Denpasar (ANTARA) - Perusahaan gas industri Samator Group menggenjot pengembangan energi baru terbarukan (EBT), salah satunya melalui kerja sama riset (RnD) untuk mewujudkan transisi energi yang lebih ramah lingkungan.
“Kami mulai investasi dengan human capital (SDM),” kata Presiden Direktur Samator Group Rachmat Harsono di Kuta, Kabupaten Badung, Bali, Senin.
Untuk itu, pihaknya menggandeng lima mitra strategis baik dalam dan luar negeri untuk menjalin potensi kerja sama di beberapa bidang di antaranya pengembangan panel surya, gas alam cair, hidrogen hingga berencana membentuk perusahaan patungan untuk mendorong tingkat komponen dalam negeri (TKDN) di atas 60 persen.

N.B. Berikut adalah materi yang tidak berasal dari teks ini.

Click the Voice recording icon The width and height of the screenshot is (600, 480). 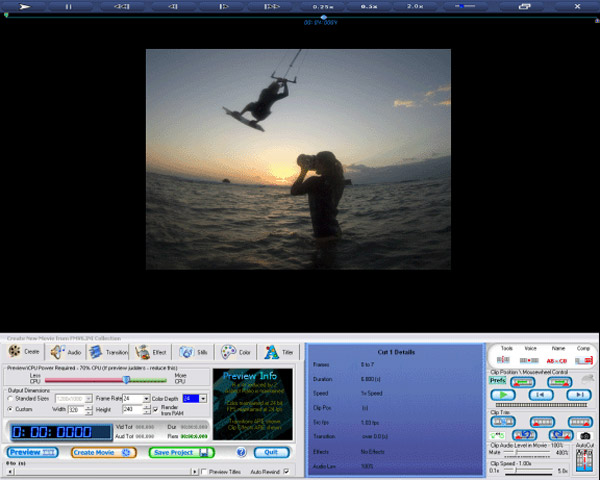(x=531, y=361)
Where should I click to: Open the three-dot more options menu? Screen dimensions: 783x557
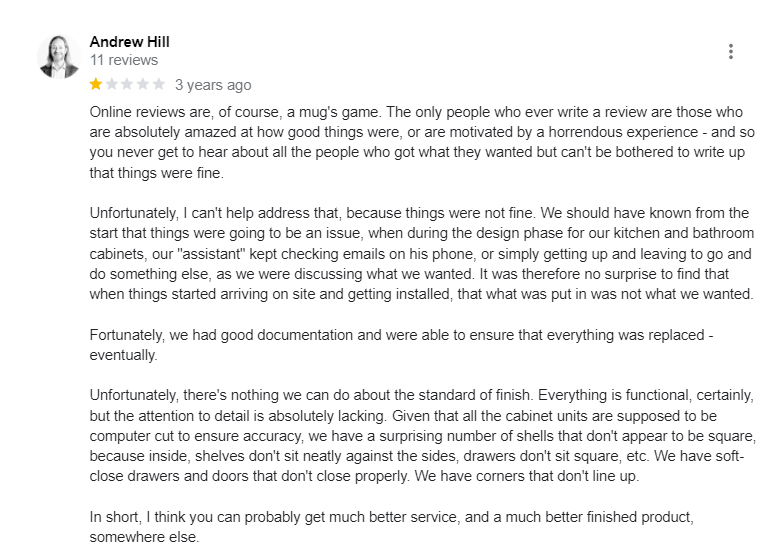(x=731, y=51)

Ia menyakini setelah adanya riset dan pengembangan, investasi dapat dilakukan dua hingga tiga tahun mendatang sekaligus mencermati permintaan pasar.
Rachmat menilai potensi pemanfaatan energi bersih baik nasional dan global semakin meningkat seiring perhatian dunia terkait pengurangan emisi karbon.

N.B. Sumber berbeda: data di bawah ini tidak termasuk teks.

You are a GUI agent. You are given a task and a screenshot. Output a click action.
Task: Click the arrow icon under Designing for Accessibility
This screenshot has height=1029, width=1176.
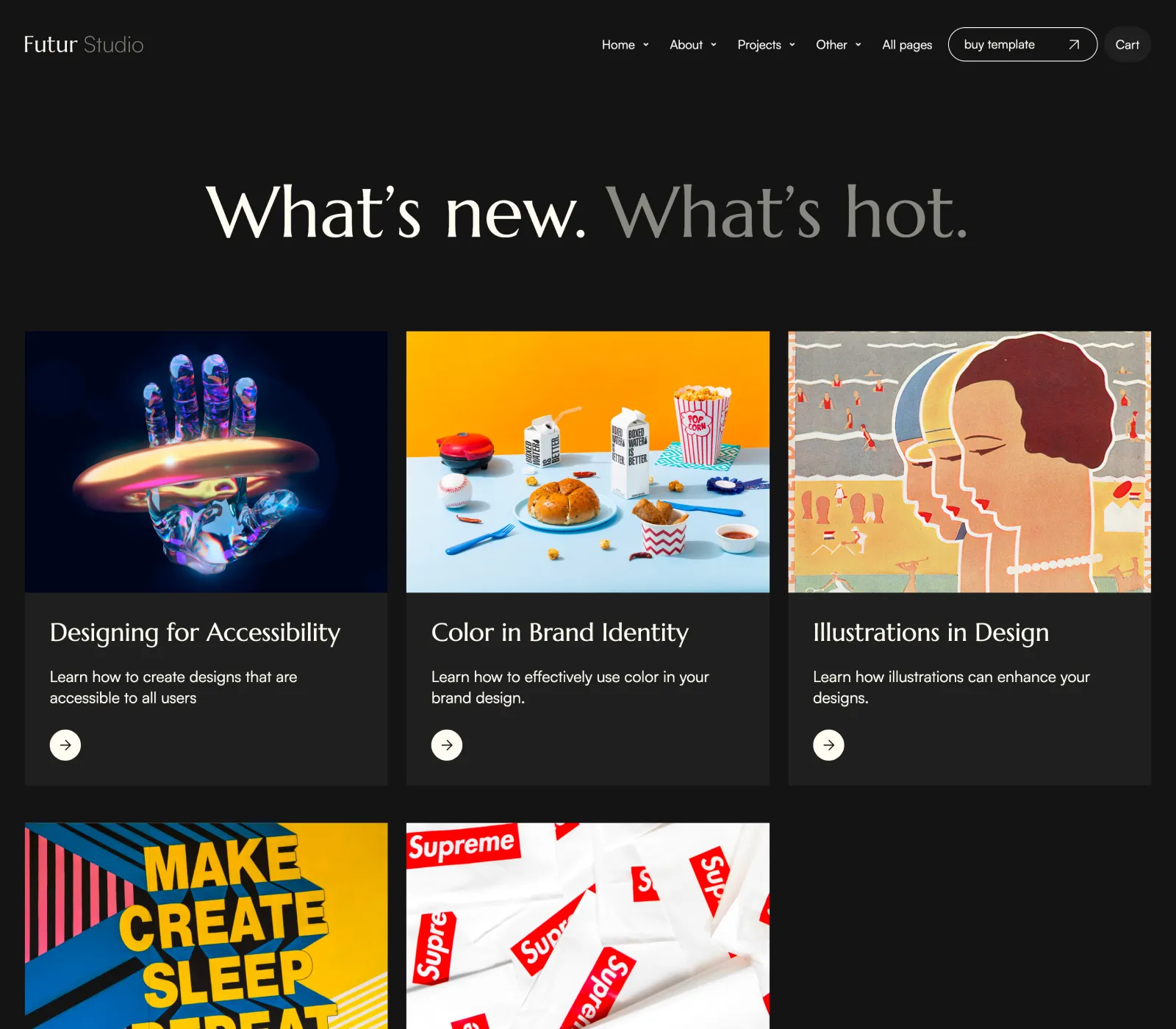pos(65,745)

“Mungkin dalam 10 tahun ke depan, batu bara tidak tergantikan, tetap ada tapi bagaimana caranya menurunkan kadar emisi dengan dekarbonisasi makanya diimbangi dengan EBT,” imbuhnya.

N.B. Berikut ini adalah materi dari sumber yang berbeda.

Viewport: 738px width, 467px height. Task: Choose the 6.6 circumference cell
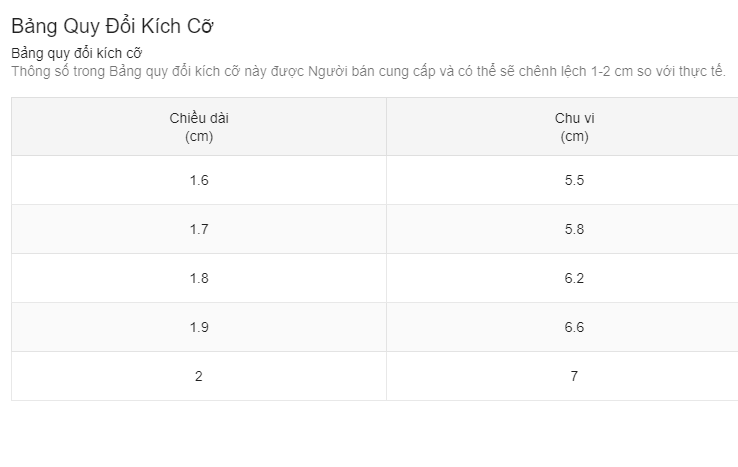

Melalui upaya tersebut diharapkan dapat mendukung usaha pemerintah dalam dekarbonisasi, mengingat Indonesia menjadi kontributor emisi gas rumah kaca nomor delapan di dunia berdasarkan laporan McKinsey bertajuk Indonesia’s green powerhouse promise: ten bold moves.
Dalam laporan itu disebutkan emisi di Indonesia diperkirakan mencapai lima persen per tahun yang berlangsung dalam 15 tahun terakhir salah satunya akibat deforestasi yang signifikan.
Sementara itu, Kementerian Energi dan Sumber Daya Mineral (ESDM) menyebutkan Indonesia memiliki potensi Energi Baru dan Terbarukan (EBT) yang melimpah mulai dari energi surya, bayu, hidro, bioenergi, panas bumi, dan juga laut yang total potensinya 3.686 gigawatt (GW).
Di sisi lain, Kementerian Koordinator Bidang Kemaritiman dan Investasi mencatat hingga Juni 2020, Indonesia sudah mampu menurunkan emisi sebesar 63 juta ton setara karbon dioksida (CO2e) dari target 67,5 juta ton CO2e.
Indonesia berencana mengurangi 198,27 juta ton pada 2025 dan mencapai 314 juta ton pada 2030.